Requirements:
Rewrite the records starting with the line with "Where should I" and going on through the line with "click(86, 623)", swapping "screenshot" for "screen image" and changing nothing else. Leave the pictures out of your answer.

Dataset content:
--
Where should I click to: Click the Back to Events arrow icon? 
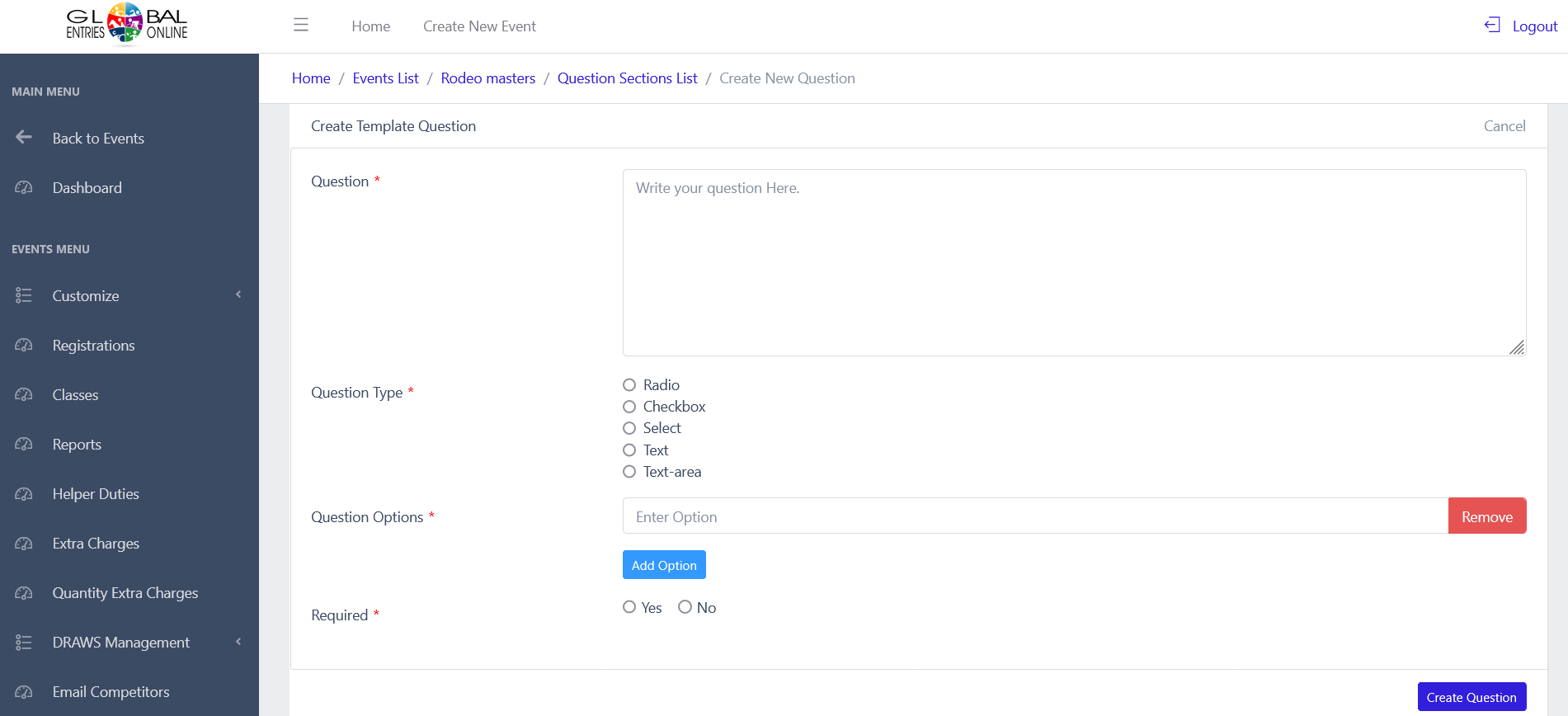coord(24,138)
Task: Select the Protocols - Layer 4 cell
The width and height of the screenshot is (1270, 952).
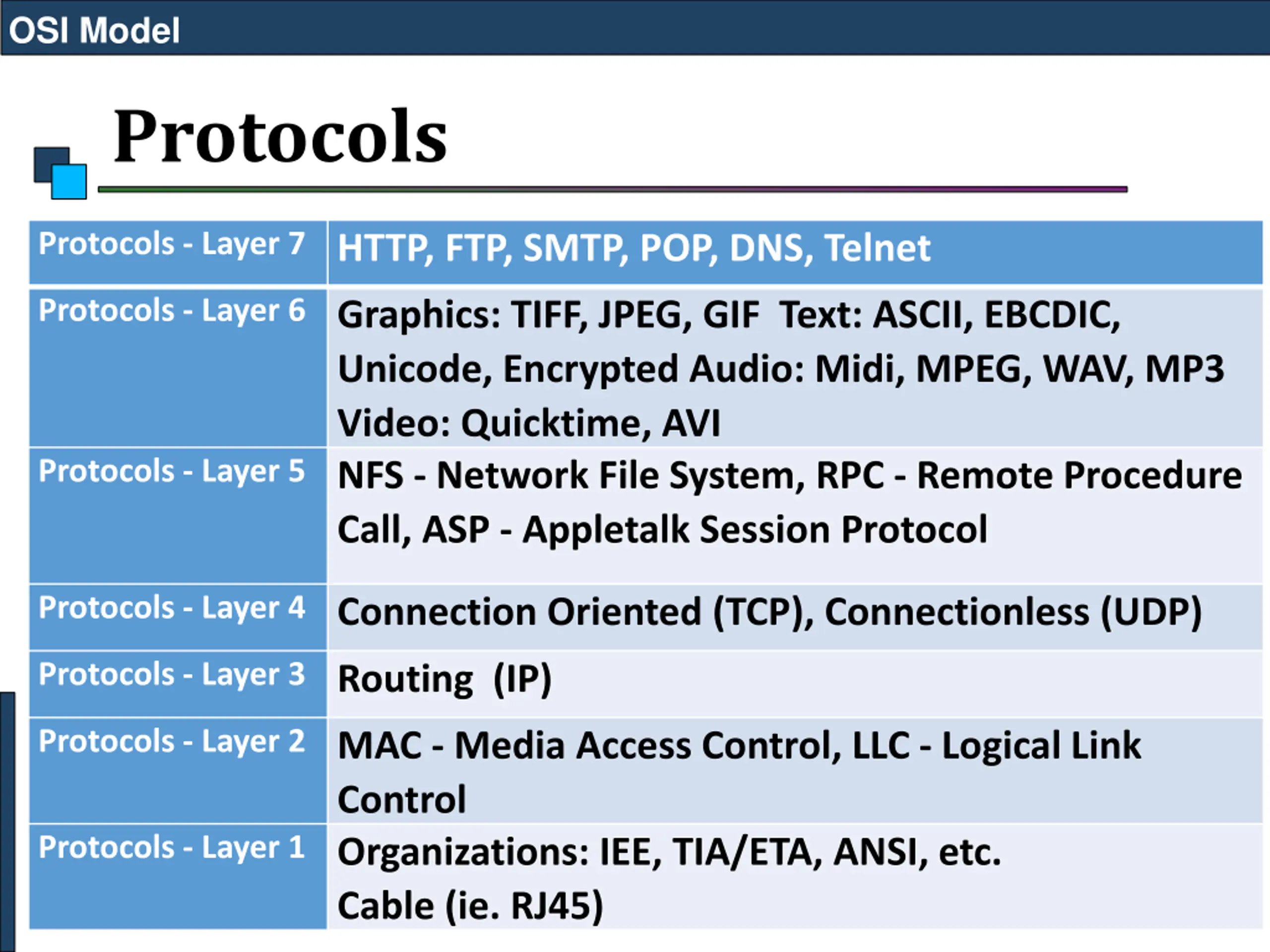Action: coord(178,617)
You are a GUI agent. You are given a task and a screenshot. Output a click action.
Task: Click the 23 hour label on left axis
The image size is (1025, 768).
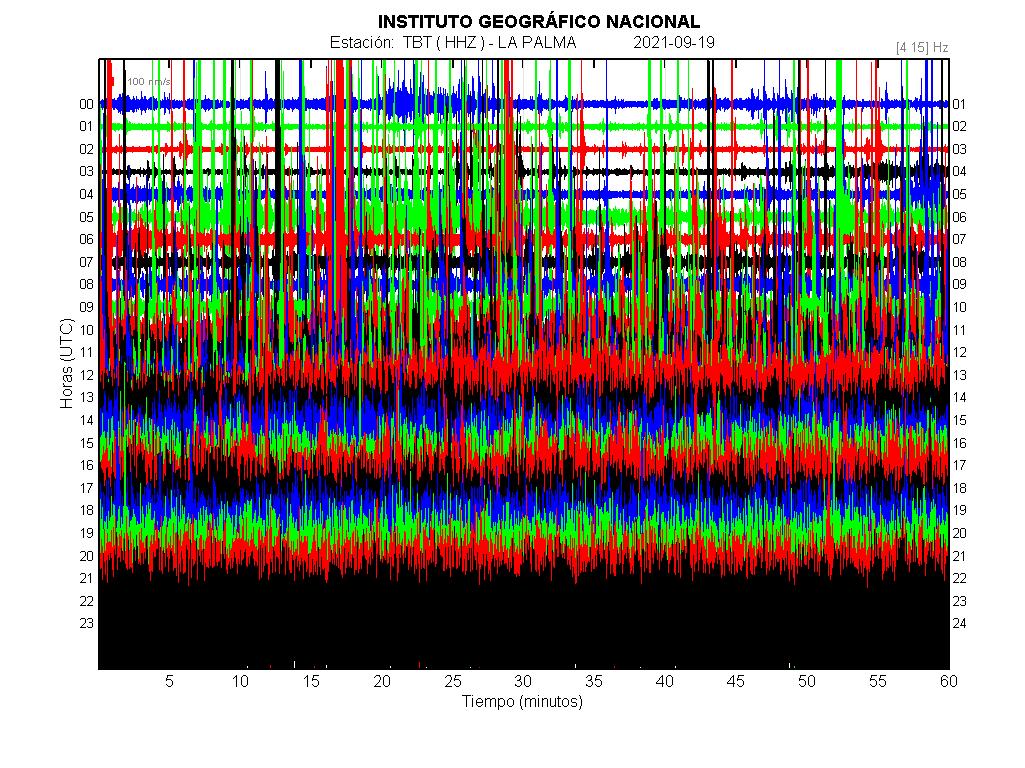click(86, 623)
--
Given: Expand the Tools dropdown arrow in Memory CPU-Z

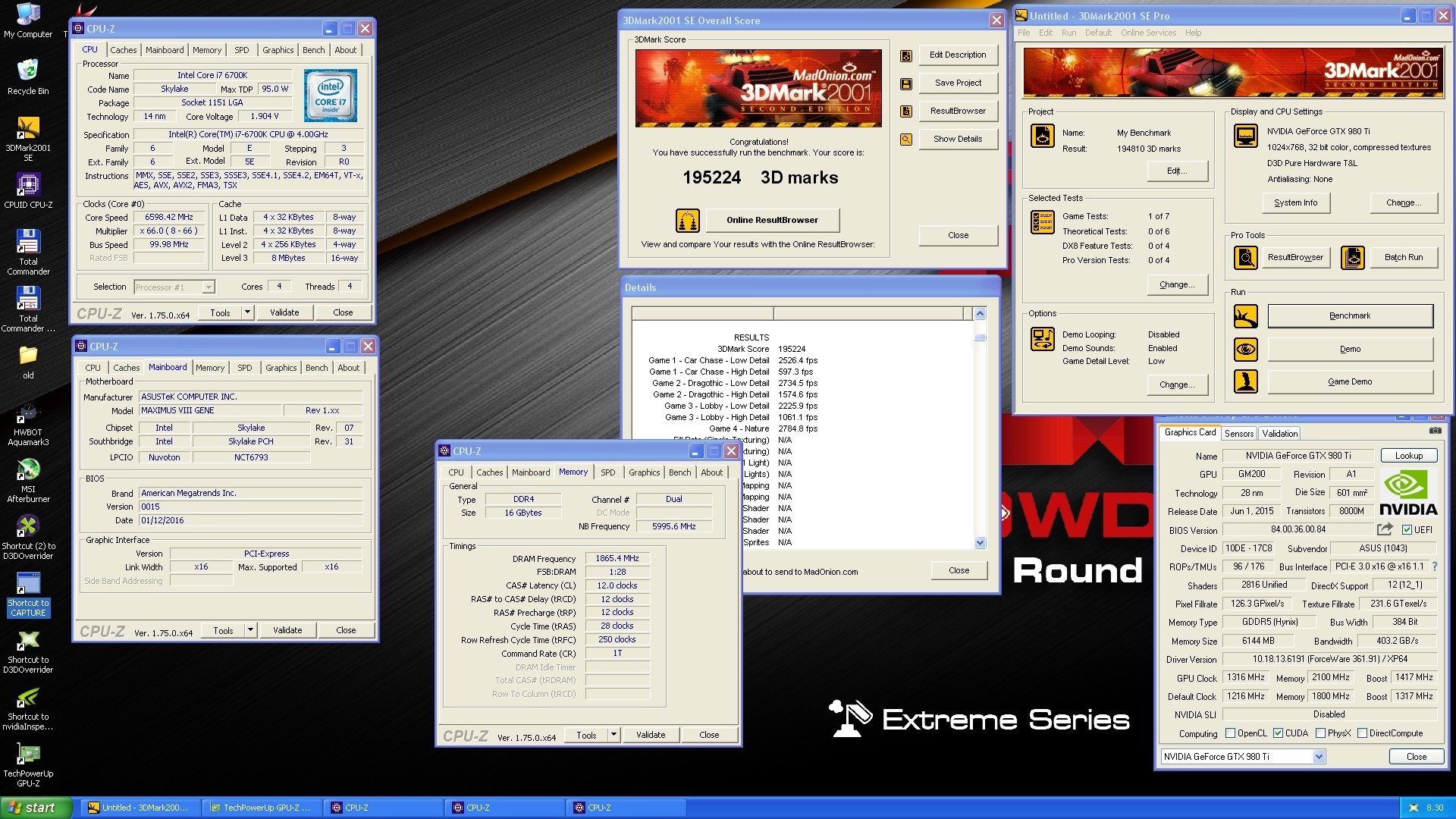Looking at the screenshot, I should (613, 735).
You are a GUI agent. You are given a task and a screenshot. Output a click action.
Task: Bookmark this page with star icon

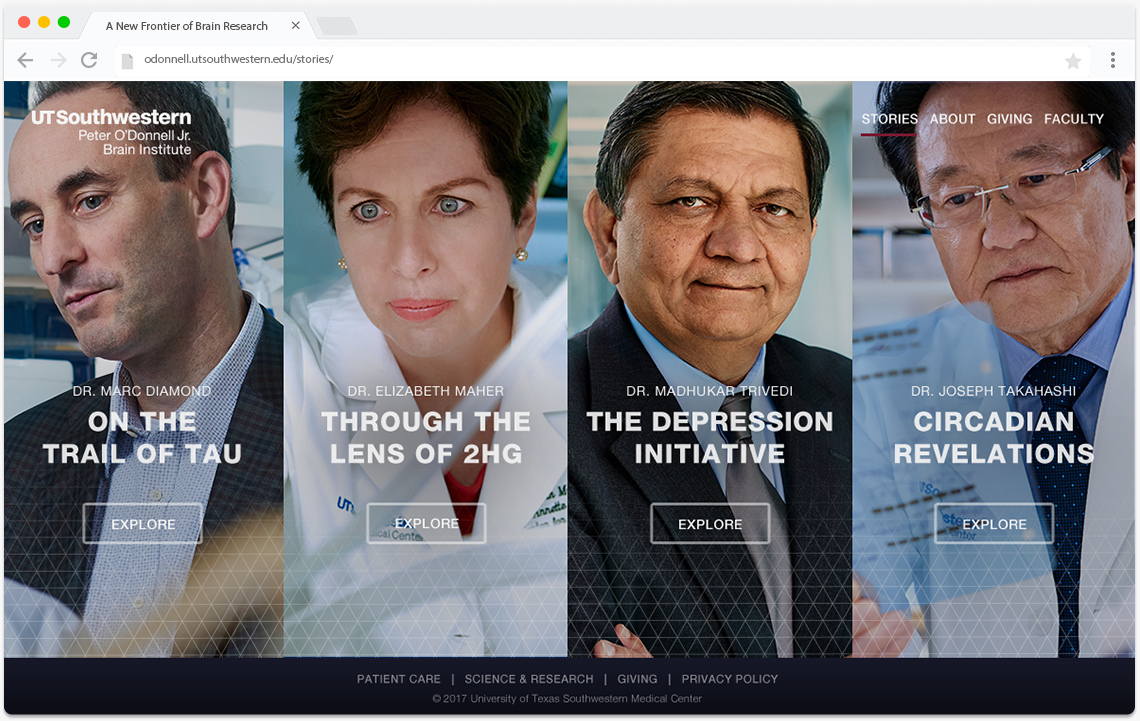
--
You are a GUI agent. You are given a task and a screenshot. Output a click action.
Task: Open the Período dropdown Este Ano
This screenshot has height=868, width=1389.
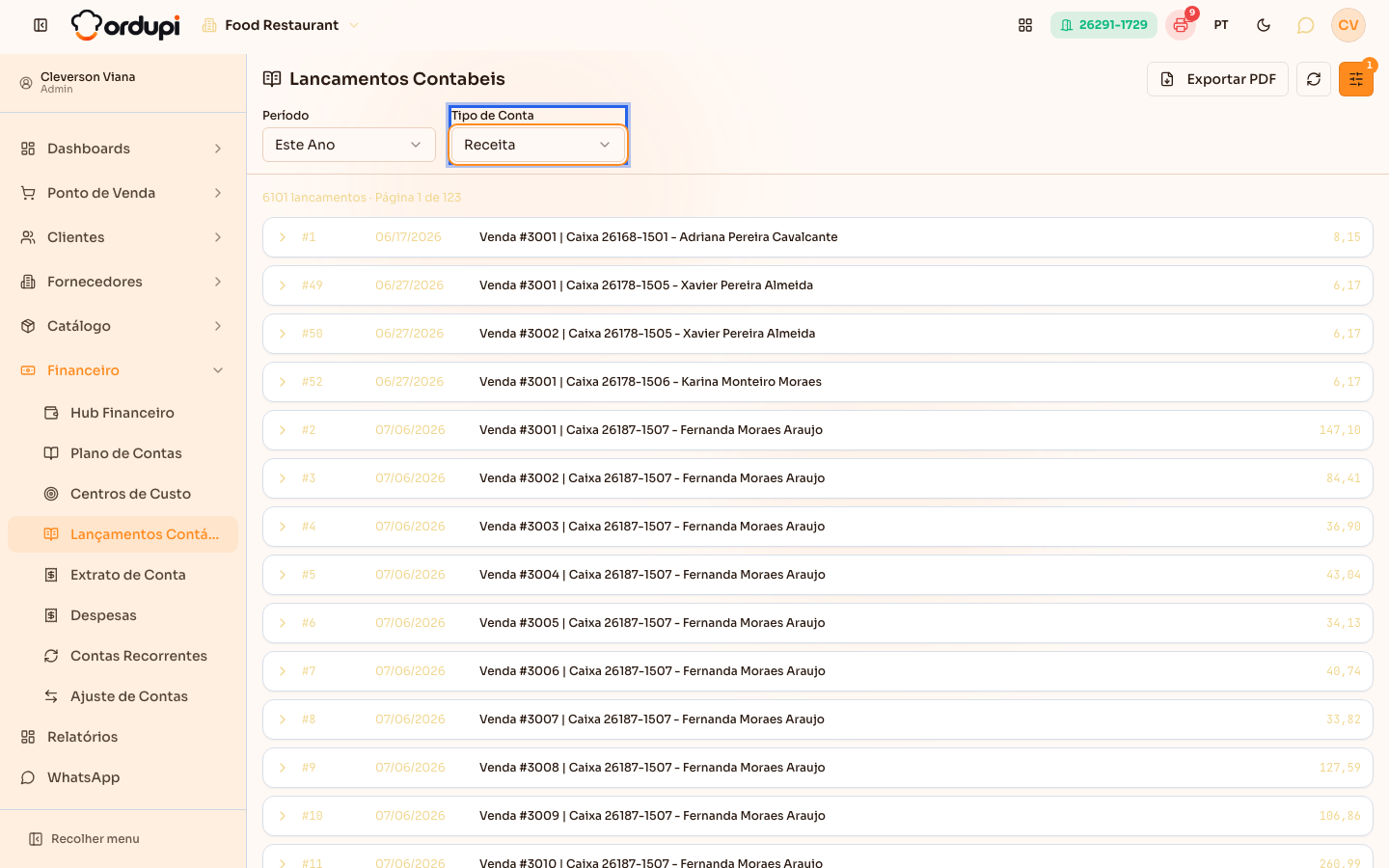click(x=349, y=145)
--
Task result:
Where should I click to: Click the Back to Events arrow icon? 
coord(24,138)
Task: Select the Protocols - Layer 4 cell
The width and height of the screen image is (1270, 952).
Action: coord(178,617)
You are a GUI agent. You are given a task and a screen image. Output a click action.
Task: Click the 23 hour label on left axis
The image size is (1025, 768).
click(86, 623)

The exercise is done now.